Task requirements: Transcribe every entry word for word, but drop the pictures.
Given data START
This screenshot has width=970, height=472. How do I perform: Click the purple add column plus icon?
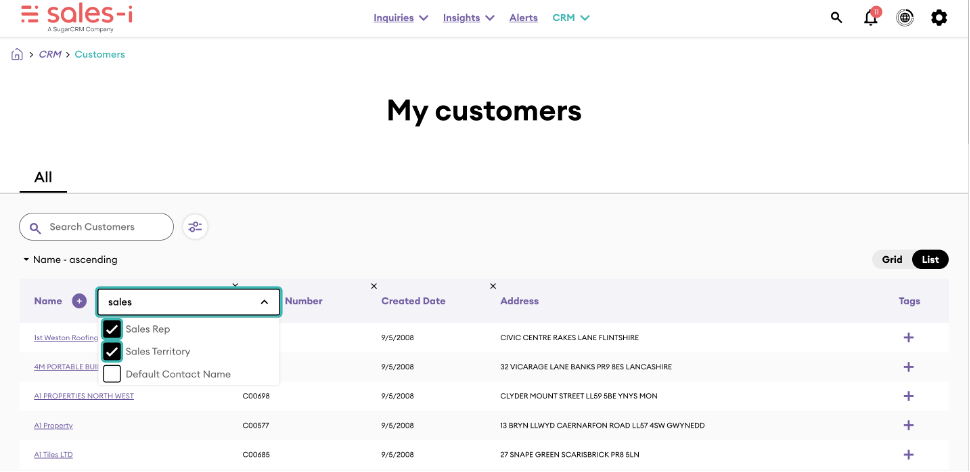click(79, 301)
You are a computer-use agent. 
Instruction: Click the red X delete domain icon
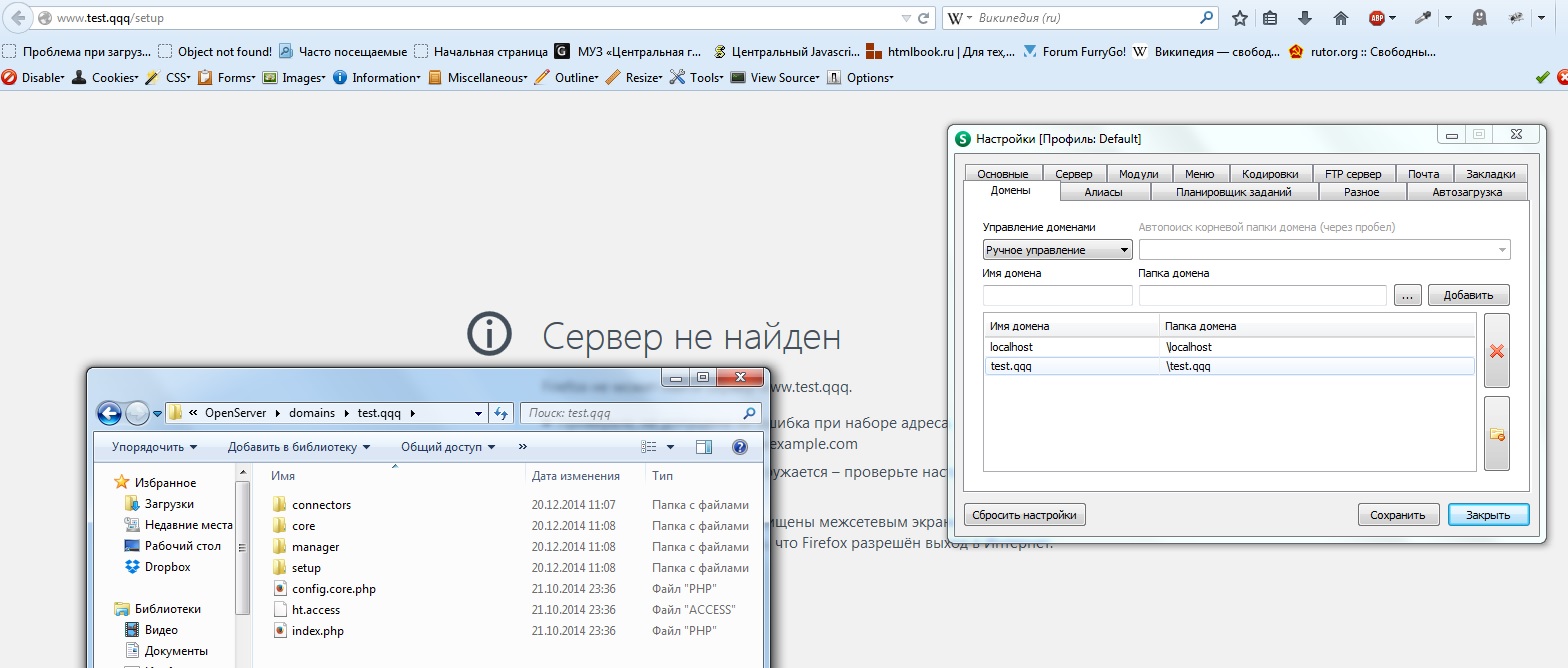[x=1496, y=351]
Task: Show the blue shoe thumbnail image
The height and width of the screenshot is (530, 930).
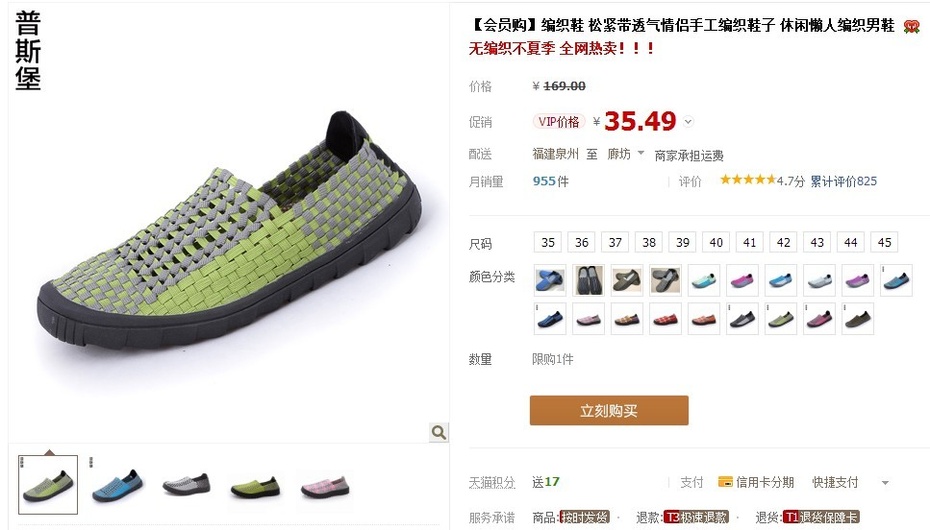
Given data END
Output of the task:
This screenshot has width=970, height=472. How do I perform: Click the purple add column plus icon?
click(79, 301)
You are a computer-use agent. 
Instruction: Click the red X delete domain icon
[x=1496, y=351]
Task: Show the blue shoe thumbnail image
The height and width of the screenshot is (530, 930).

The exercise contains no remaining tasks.